If you have been wanting to buy a second hand car but have been put off by spiraling prices, now might be the time to rethink and start looking for that vehicle you want.

It’s been well documented how prices of second hard cars jumped over the pandemic. Supply chain issues combined greater demand as people steered clear of public transport and went on local road tip holidays instead of going overseas.

There is now some research which shows that prices of second hand cars are on the way down. Moody’s Analytics research shows that second hand car prices in Australia have fallen for the fourth month in a row, and they are predicting that rising interest rates and a supply of new vehicles will continue the downwards pressure.

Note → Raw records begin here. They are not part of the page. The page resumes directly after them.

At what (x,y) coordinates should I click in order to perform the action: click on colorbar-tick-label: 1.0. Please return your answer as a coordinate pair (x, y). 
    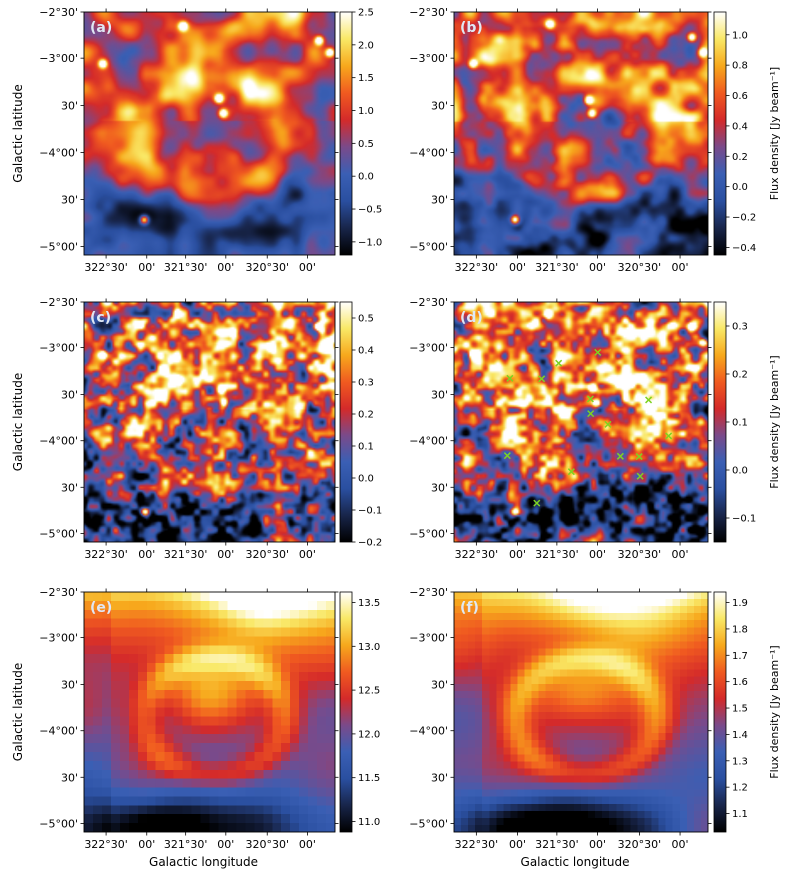
    Looking at the image, I should click on (366, 112).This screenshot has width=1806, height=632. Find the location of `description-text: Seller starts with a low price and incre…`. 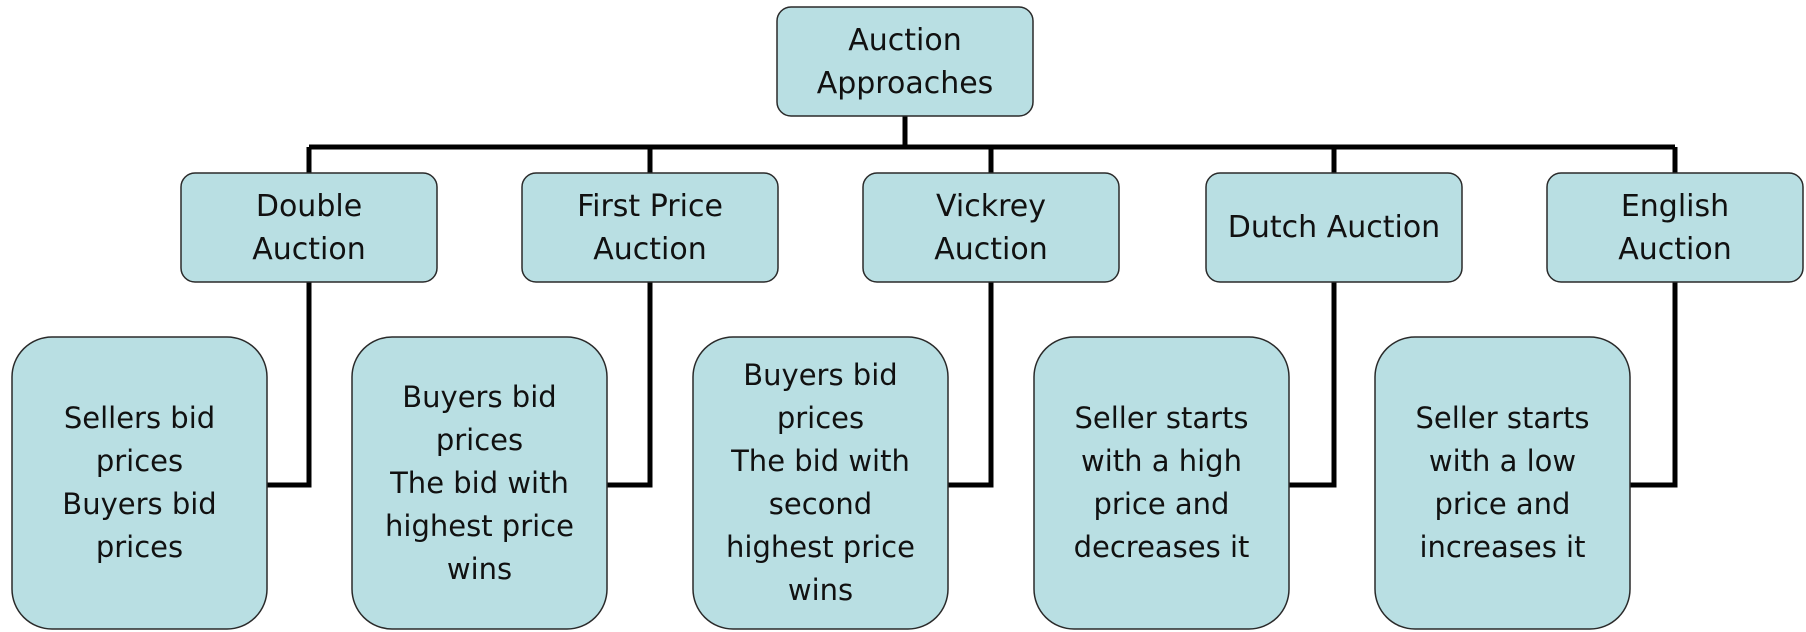

description-text: Seller starts with a low price and incre… is located at coordinates (1502, 482). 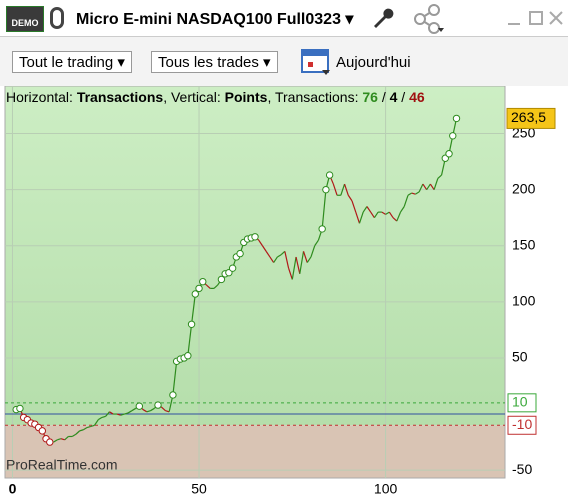 What do you see at coordinates (62, 465) in the screenshot?
I see `watermark: ProRealTime.com` at bounding box center [62, 465].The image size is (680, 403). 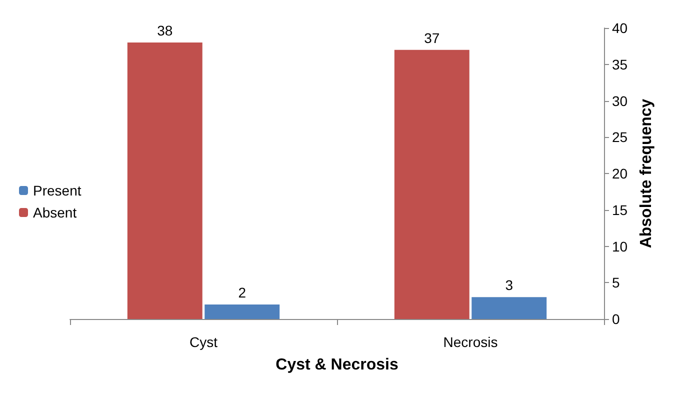 What do you see at coordinates (510, 286) in the screenshot?
I see `data-label: 3` at bounding box center [510, 286]. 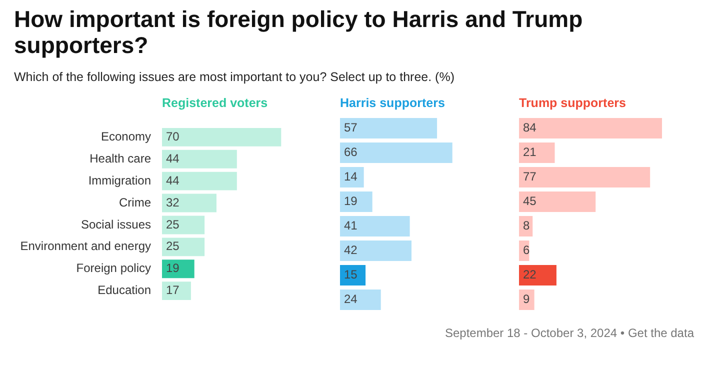 What do you see at coordinates (351, 299) in the screenshot?
I see `data-label: 24` at bounding box center [351, 299].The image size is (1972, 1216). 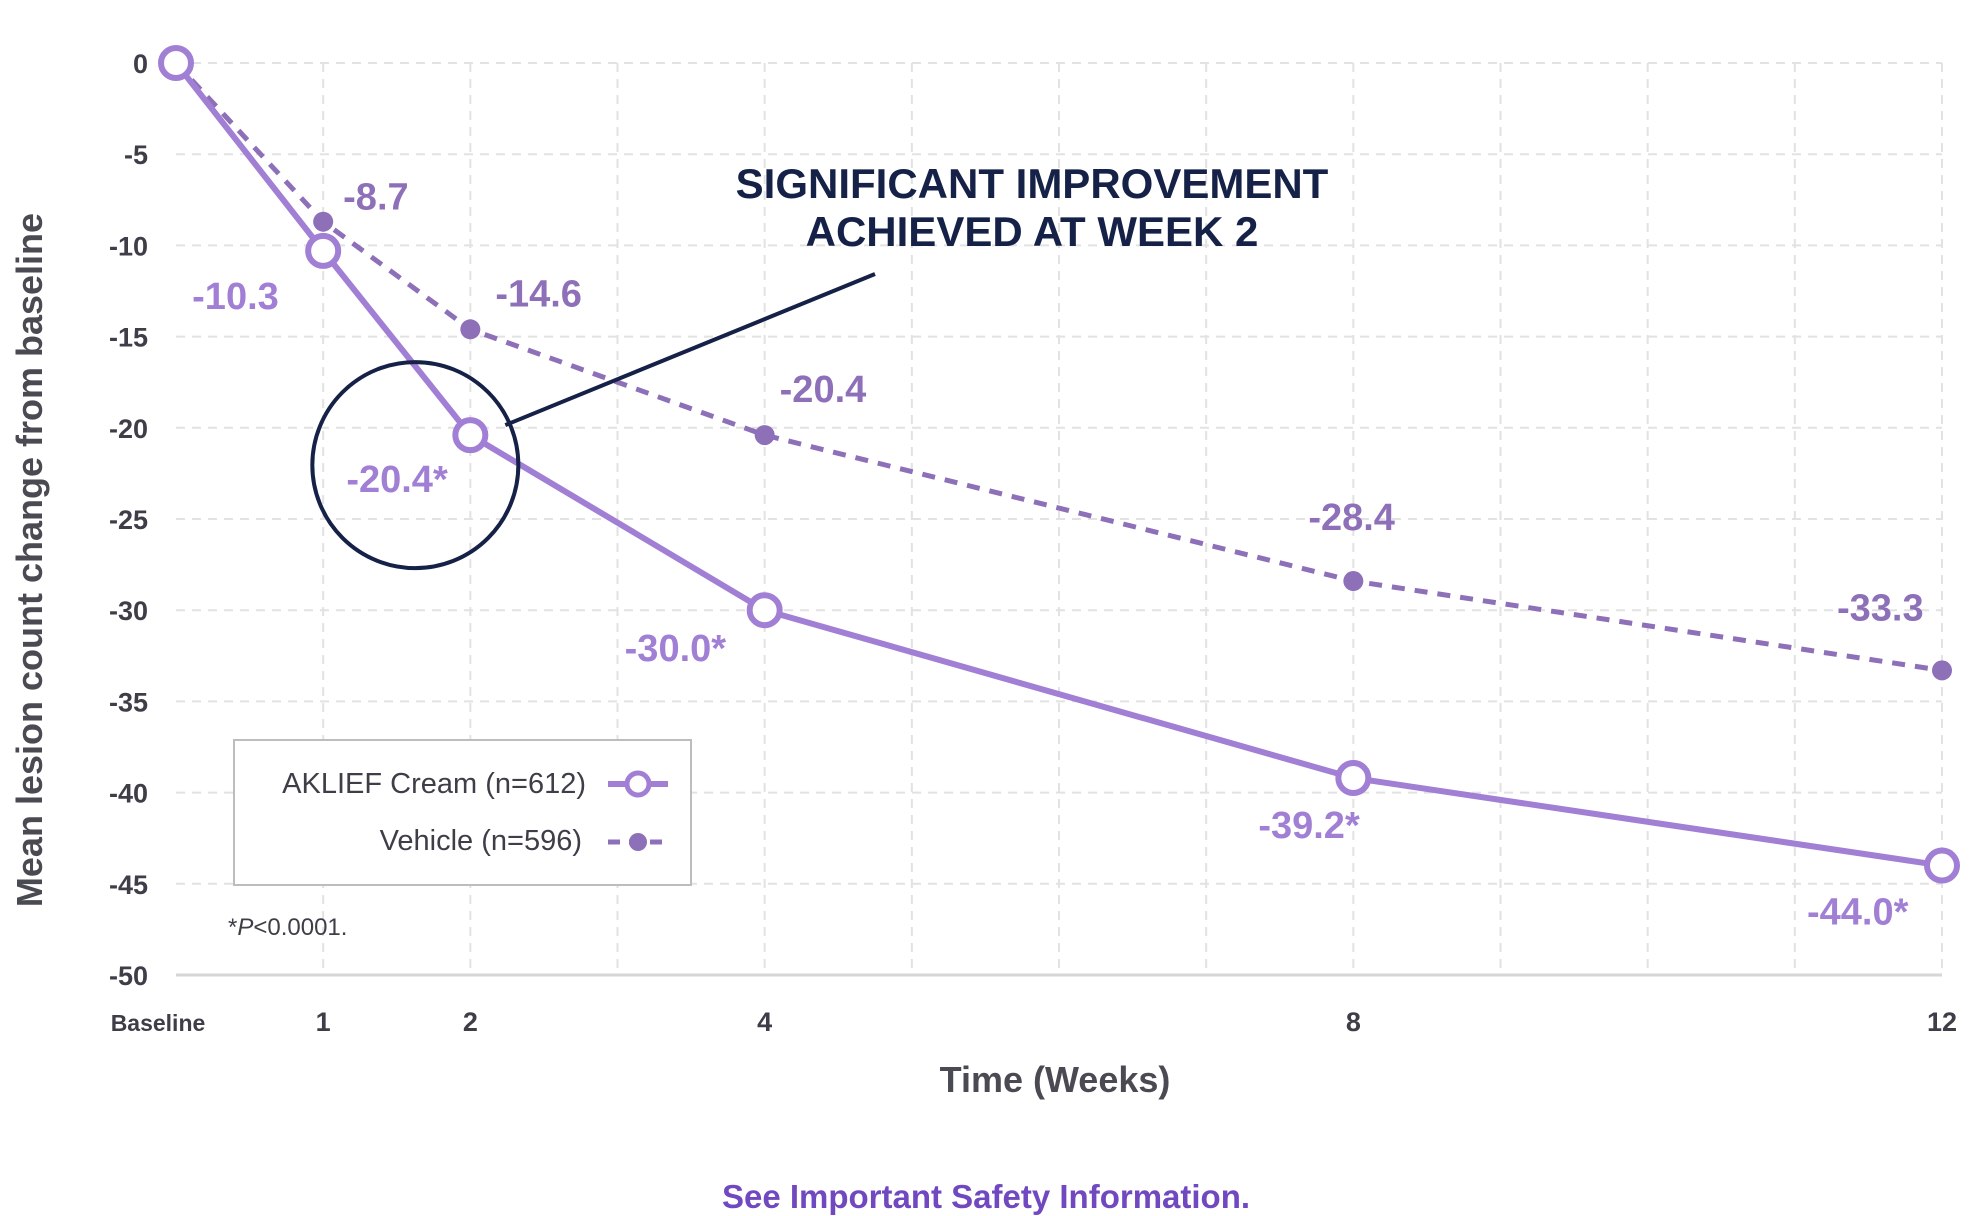 I want to click on y-axis-title: Mean lesion count change from baseline, so click(x=30, y=560).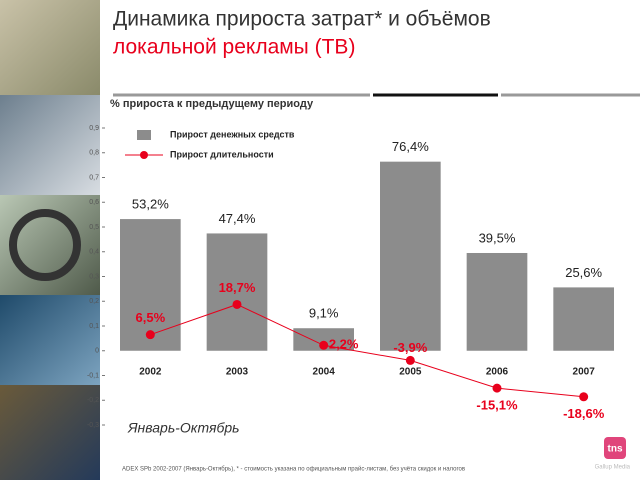 This screenshot has height=480, width=640. I want to click on bar-value-label: 76,4%, so click(410, 146).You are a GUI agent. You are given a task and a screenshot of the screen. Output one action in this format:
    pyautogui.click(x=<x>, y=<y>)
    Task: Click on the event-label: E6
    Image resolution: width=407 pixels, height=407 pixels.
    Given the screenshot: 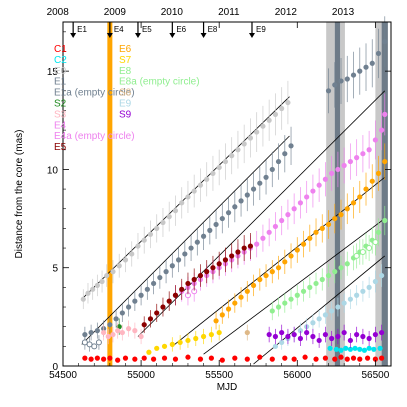 What is the action you would take?
    pyautogui.click(x=181, y=30)
    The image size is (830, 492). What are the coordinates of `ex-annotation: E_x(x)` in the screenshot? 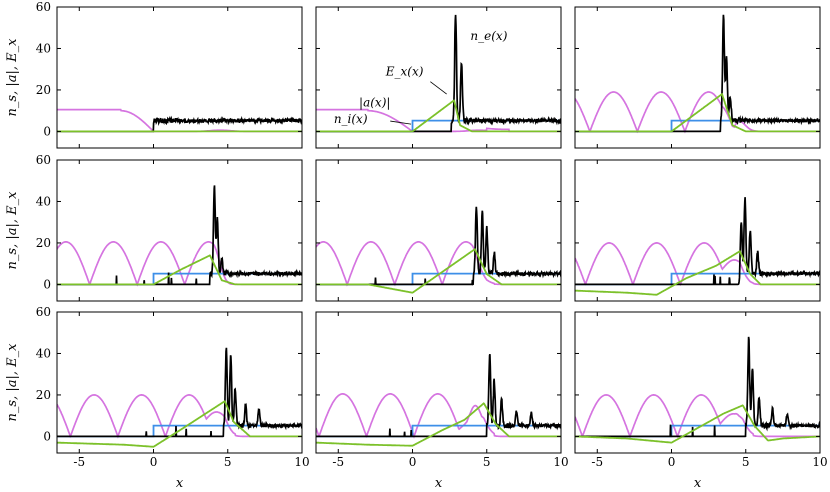 It's located at (404, 71).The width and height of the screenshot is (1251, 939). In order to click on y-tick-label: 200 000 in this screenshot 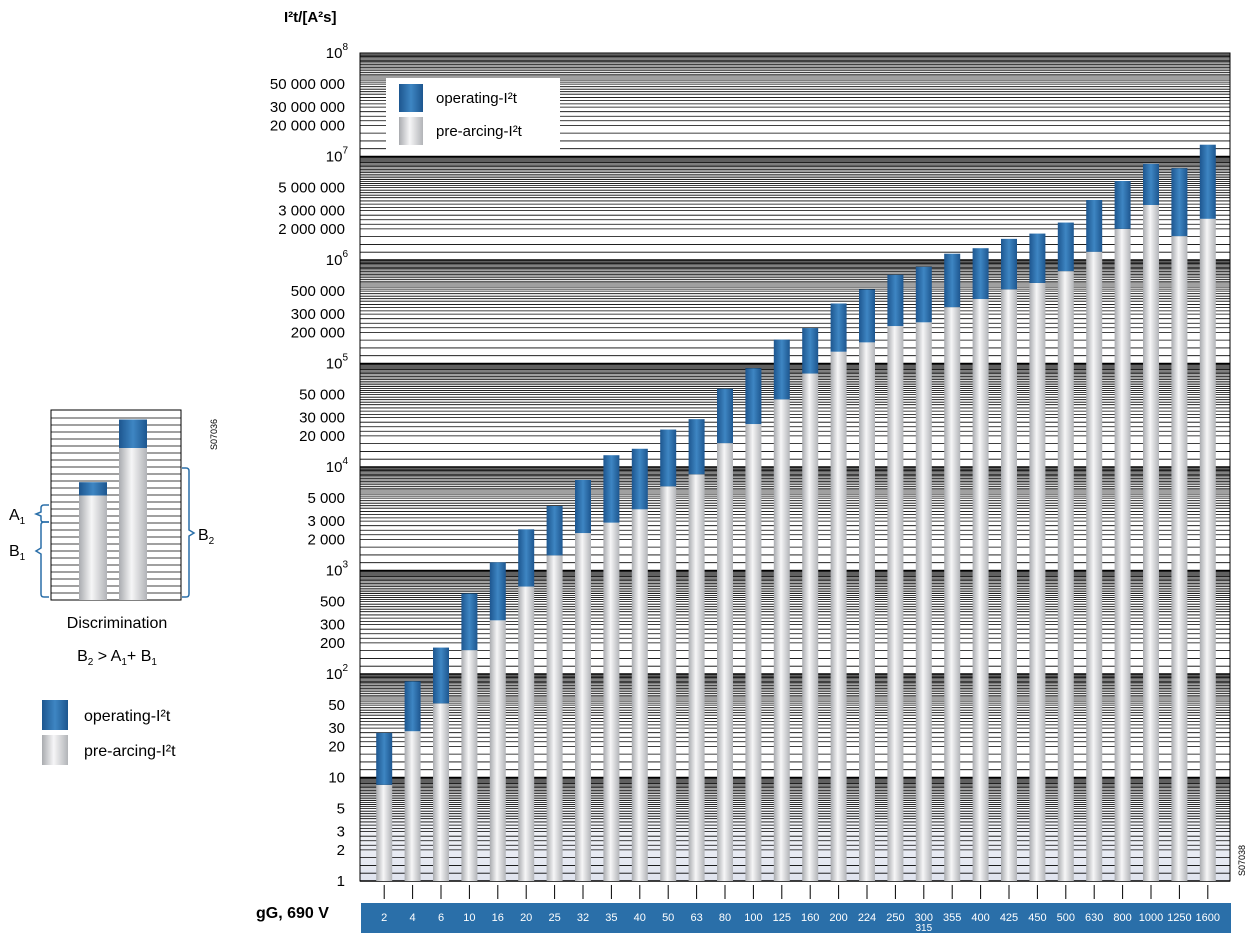, I will do `click(318, 332)`.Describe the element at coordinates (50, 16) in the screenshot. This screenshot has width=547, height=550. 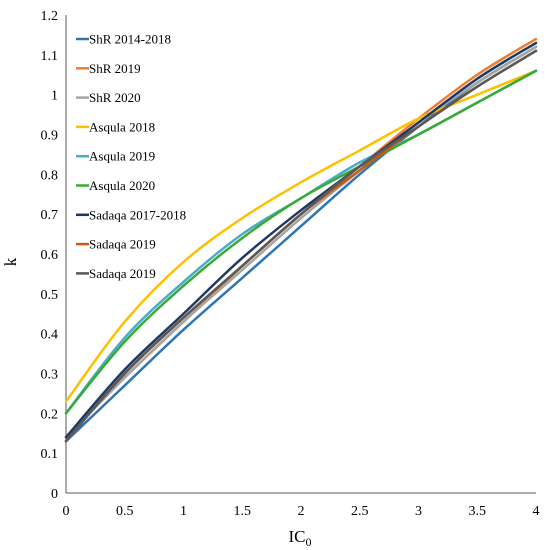
I see `y-tick-label: 1.2` at that location.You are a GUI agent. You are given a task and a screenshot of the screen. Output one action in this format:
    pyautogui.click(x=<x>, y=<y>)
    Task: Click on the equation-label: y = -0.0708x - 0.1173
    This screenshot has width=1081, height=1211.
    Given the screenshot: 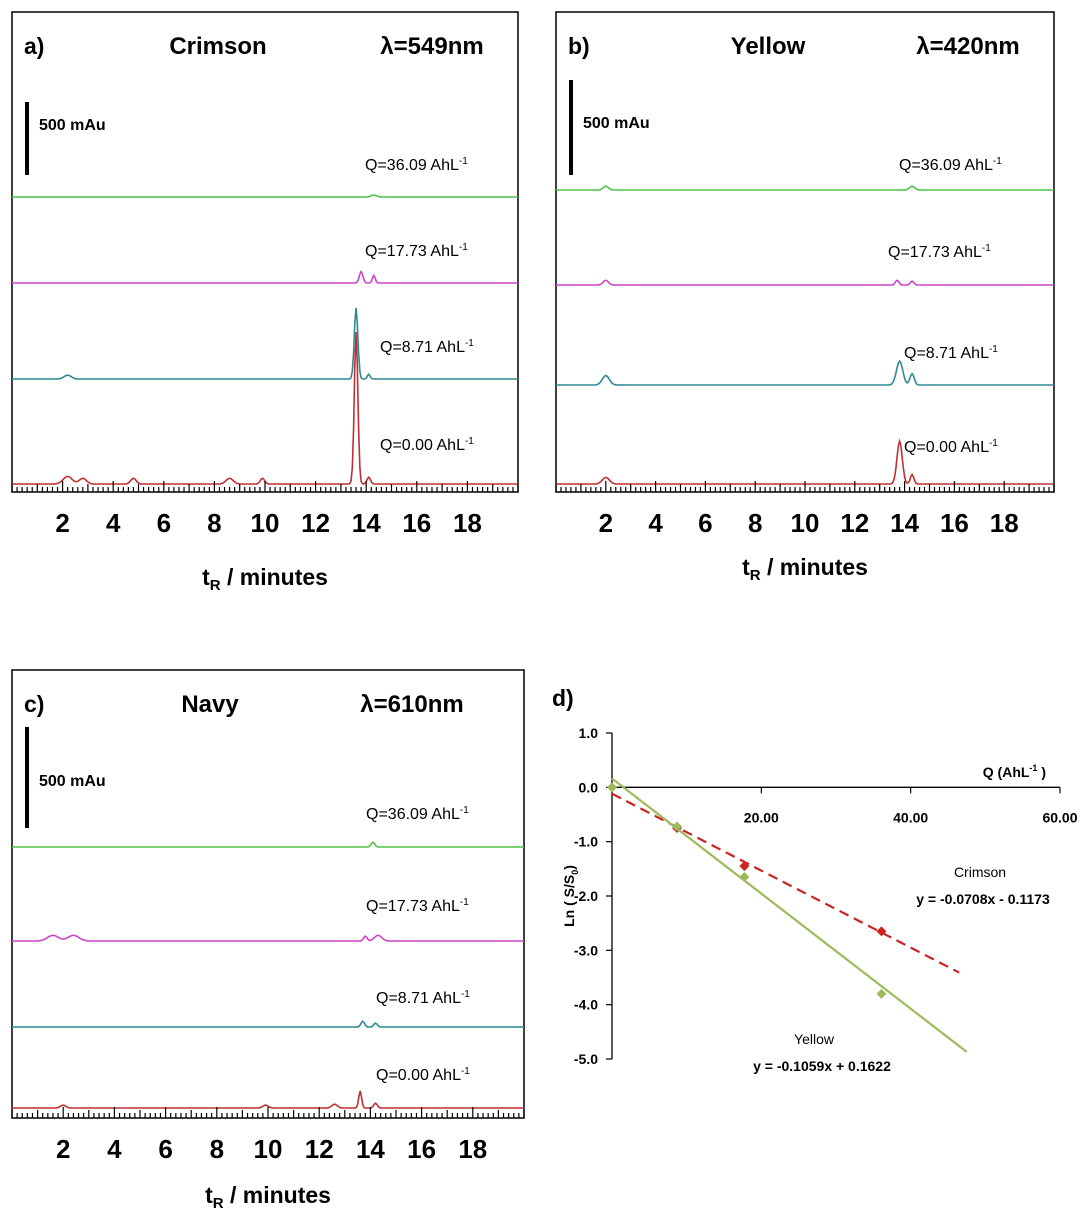 What is the action you would take?
    pyautogui.click(x=983, y=899)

Used car prices fell 1.1% in September compared with August, and Moody’s has concluded that the market has “turned the corner on price increases.”

Even so, used car prices are still 14.6% higher than they were last year, and they are 62% higher than before the pandemic.

If you are wanting to buy a used car, however, all that is ancient history. What you need to know right now is that prices are coming down and are likely to continue to do so.

The Moody’s report also contains a warning for anyone wanting to buy a used car. Sure, prices might be on the way down but interest rates are on the way up.

This means that if you need finance to buy a car it will cost you more, and traditionally loans to buy cars have carried steeper interest rates than – for example – home mortgages.

A way to avoid this and get value in the market is to explore the idea of a lease with a final payout amount or – if you have some room on a home mortgage – to use that money to fund a car purchase.

It is likely that your mortgage rate will be at least one percentage point or more cheaper than any rate on a car loan, and you can consolidate that debt into what you owe on your property and pay it off over 25 years instead of five, which is typical for a car loan.

That way, you can take advantage of the fall in used car prices without being stung by the higher rates.

Another thing to consider if you’d like an electric car and have been put off by the prices is that there might soon be many more second hand EV’s for sale.

Two of the biggest barriers to buying EVs are supply and affordability, and Tasmania based The Good Car Company is doing something about this.

The company is about to begin importing second hand EV’s into Australia, sourcing them from other right hand drive markets such as the UK and Japan.

Prices for these EV’s are expected to start at around $20,000, which will make them much more affordable for many and comparable with many petrol driven vehicles.